Bex: I think a lot of is about treating it as a friendship first, and like the metamour relationship, second, if you want to have a friendship with a metamour. The times I've had more negative metamour relationship is because it was very much all through the hinge partner facilitating the relationship, hinge partner is facilitating all the things and we can't talk freely with each other.
Friday: I think for me, I've had a couple of like shaky uncomfortable metamour relationships. I think the biggest thing is when the hinge part is nervous about the metamour relationship that it gets too involved in it. That just adds this whole dynamic that I just want to get to know this person as their own person, and we don't have to be best friends, but just approaching any relationship. When there's too much anxiety or 'meddling' from the hinge partner, it adds this tension and stress, I think on both sides.

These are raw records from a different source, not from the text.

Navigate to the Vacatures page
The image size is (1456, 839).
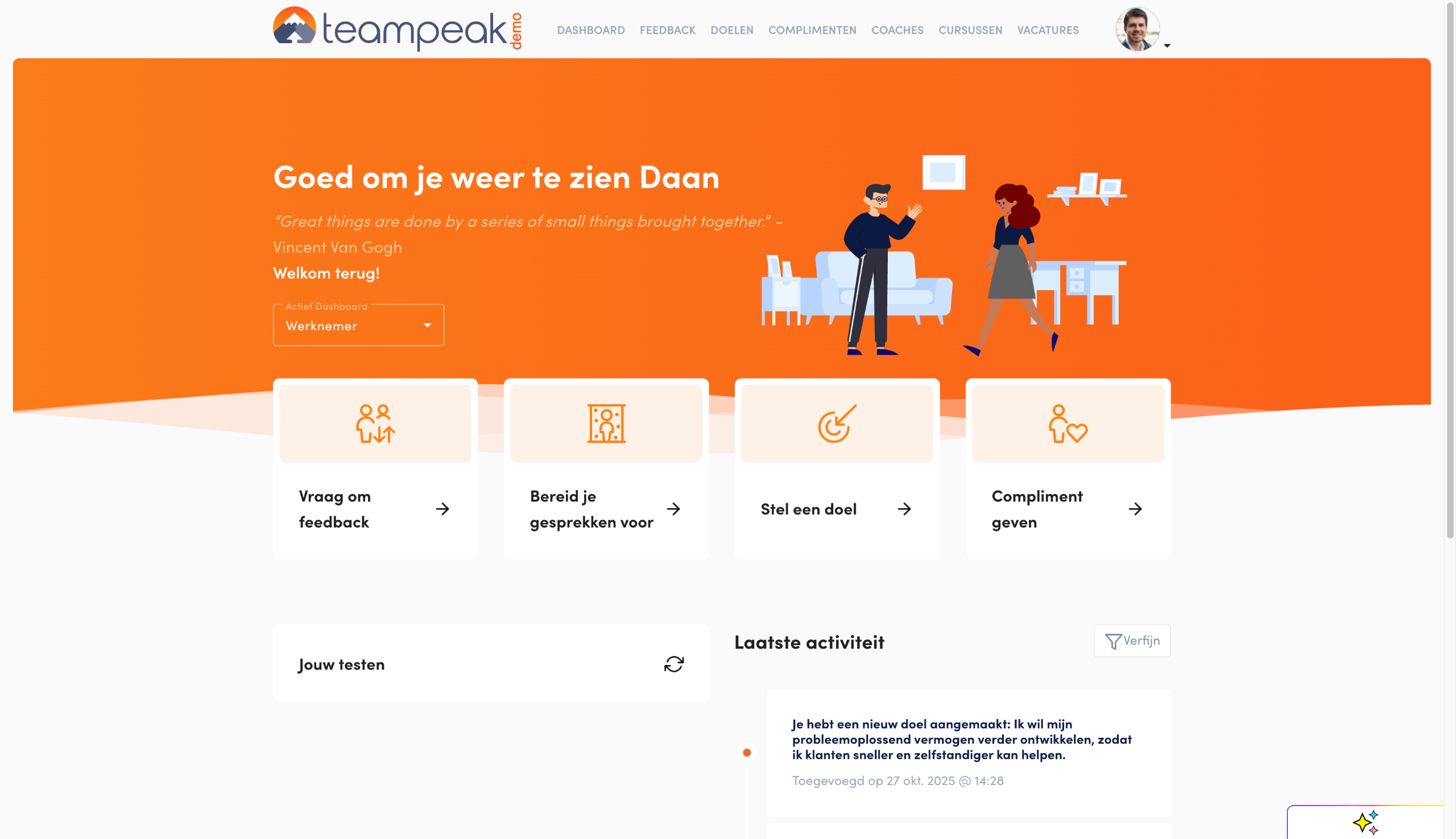[1047, 30]
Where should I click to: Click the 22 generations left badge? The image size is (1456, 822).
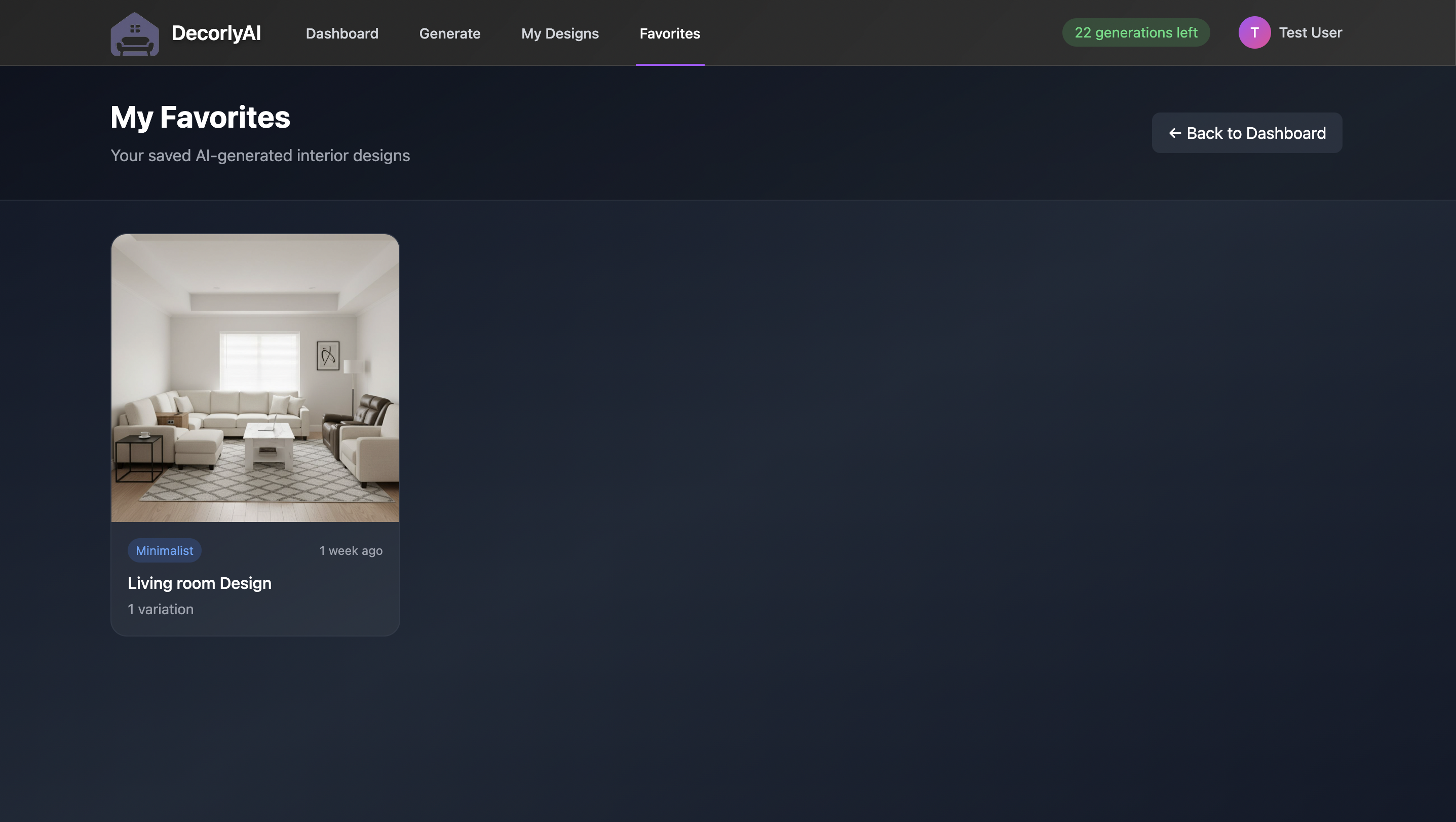click(1135, 32)
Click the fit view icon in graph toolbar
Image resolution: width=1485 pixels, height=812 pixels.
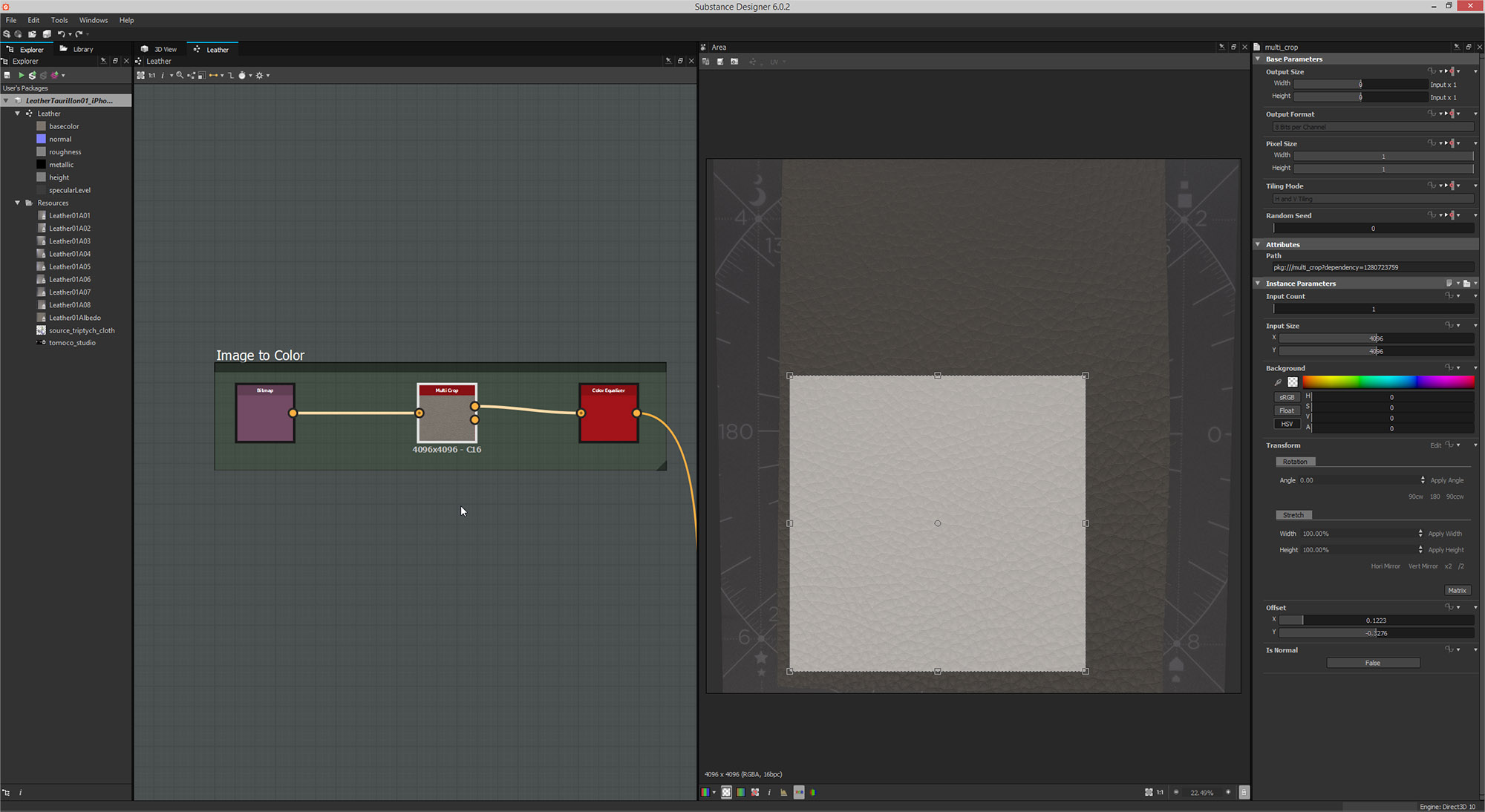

Jennifer: I think certainly something that had been a problem for me in other relationships was that like, oh, I'm having a problem, and the only person I can talk to is with the partner that I'm having the problem with. I guess I made a pretty conscious choice. I think I need to have a broader circle of friends, and that also has more depth to it so that I have other places that I can be. I have other people that I can talk to, making sure that my life is full and happy. He's not going to be my go-to person for processing heavy emotional stuff because I just want to have other better atmosphere for that.
Jac: Probably go in with fewer nerves into that relationship, and with the expectation that I'm probably going to really like this person. You're not going to love your metamour 100% of the time. Be open to having differences with them, but also be open to having one of the best relationships of your life with them.